• Exercise aim:
Restate all of the entries exactly, each line as it stands.
Segment Open
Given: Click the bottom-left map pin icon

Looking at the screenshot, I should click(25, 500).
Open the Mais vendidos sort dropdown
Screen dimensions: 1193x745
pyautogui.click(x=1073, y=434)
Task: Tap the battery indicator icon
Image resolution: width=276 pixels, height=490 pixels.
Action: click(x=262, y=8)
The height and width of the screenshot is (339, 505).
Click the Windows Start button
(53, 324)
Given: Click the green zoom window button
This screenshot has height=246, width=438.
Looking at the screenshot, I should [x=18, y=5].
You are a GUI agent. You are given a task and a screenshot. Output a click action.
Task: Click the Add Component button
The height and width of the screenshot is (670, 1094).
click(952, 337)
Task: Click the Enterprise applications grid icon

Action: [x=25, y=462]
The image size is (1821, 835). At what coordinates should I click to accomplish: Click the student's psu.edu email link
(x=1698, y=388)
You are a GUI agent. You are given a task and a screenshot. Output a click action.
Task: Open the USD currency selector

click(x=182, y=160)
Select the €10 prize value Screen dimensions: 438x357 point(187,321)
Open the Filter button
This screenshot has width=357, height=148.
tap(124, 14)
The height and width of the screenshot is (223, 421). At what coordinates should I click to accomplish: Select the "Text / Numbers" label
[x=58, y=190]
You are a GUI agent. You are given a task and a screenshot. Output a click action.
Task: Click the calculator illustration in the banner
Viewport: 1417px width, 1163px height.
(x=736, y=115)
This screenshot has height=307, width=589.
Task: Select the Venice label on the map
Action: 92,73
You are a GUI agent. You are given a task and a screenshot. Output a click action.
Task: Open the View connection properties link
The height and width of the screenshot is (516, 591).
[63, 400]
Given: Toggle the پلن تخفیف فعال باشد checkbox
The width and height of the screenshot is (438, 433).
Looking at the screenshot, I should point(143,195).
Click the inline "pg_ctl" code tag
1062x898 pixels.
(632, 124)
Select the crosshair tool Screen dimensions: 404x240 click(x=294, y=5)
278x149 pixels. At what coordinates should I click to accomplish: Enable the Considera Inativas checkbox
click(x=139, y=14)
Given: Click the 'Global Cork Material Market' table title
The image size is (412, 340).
Segment Closed
• Result below:
Given: Click the bottom-left map pin icon

Looking at the screenshot, I should click(25, 500).
Open the Mais vendidos sort dropdown
Screen dimensions: 1193x745
pyautogui.click(x=1073, y=434)
Task: Tap the battery indicator icon
Image resolution: width=276 pixels, height=490 pixels.
Action: click(x=262, y=8)
The height and width of the screenshot is (339, 505).
Click the Windows Start button
(53, 324)
Given: Click the green zoom window button
This screenshot has height=246, width=438.
Looking at the screenshot, I should [x=18, y=5].
You are a GUI agent. You are given a task and a screenshot. Output a click action.
Task: Click the Add Component button
The height and width of the screenshot is (670, 1094).
click(952, 337)
Task: Click the Enterprise applications grid icon

Action: [x=25, y=462]
The image size is (1821, 835). At what coordinates should I click to accomplish: Click the student's psu.edu email link
(x=1698, y=388)
You are a GUI agent. You are given a task and a screenshot. Output a click action.
Task: Open the USD currency selector

click(x=182, y=160)
Select the €10 prize value Screen dimensions: 438x357 point(187,321)
Open the Filter button
This screenshot has width=357, height=148.
tap(124, 14)
The height and width of the screenshot is (223, 421). At what coordinates should I click to accomplish: Select the "Text / Numbers" label
[x=58, y=190]
You are a GUI agent. You are given a task and a screenshot. Output a click action.
Task: Click the calculator illustration in the banner
Viewport: 1417px width, 1163px height.
(x=736, y=115)
This screenshot has height=307, width=589.
Task: Select the Venice label on the map
Action: 92,73
You are a GUI agent. You are given a task and a screenshot. Output a click action.
Task: Open the View connection properties link
The height and width of the screenshot is (516, 591).
[63, 400]
Given: Toggle the پلن تخفیف فعال باشد checkbox
The width and height of the screenshot is (438, 433).
Looking at the screenshot, I should point(143,195).
Click the inline "pg_ctl" code tag
1062x898 pixels.
(632, 124)
Select the crosshair tool Screen dimensions: 404x240 click(x=294, y=5)
278x149 pixels. At what coordinates should I click to accomplish: Enable the Considera Inativas checkbox
click(x=139, y=14)
Given: Click the 'Global Cork Material Market' table title
The image size is (412, 340).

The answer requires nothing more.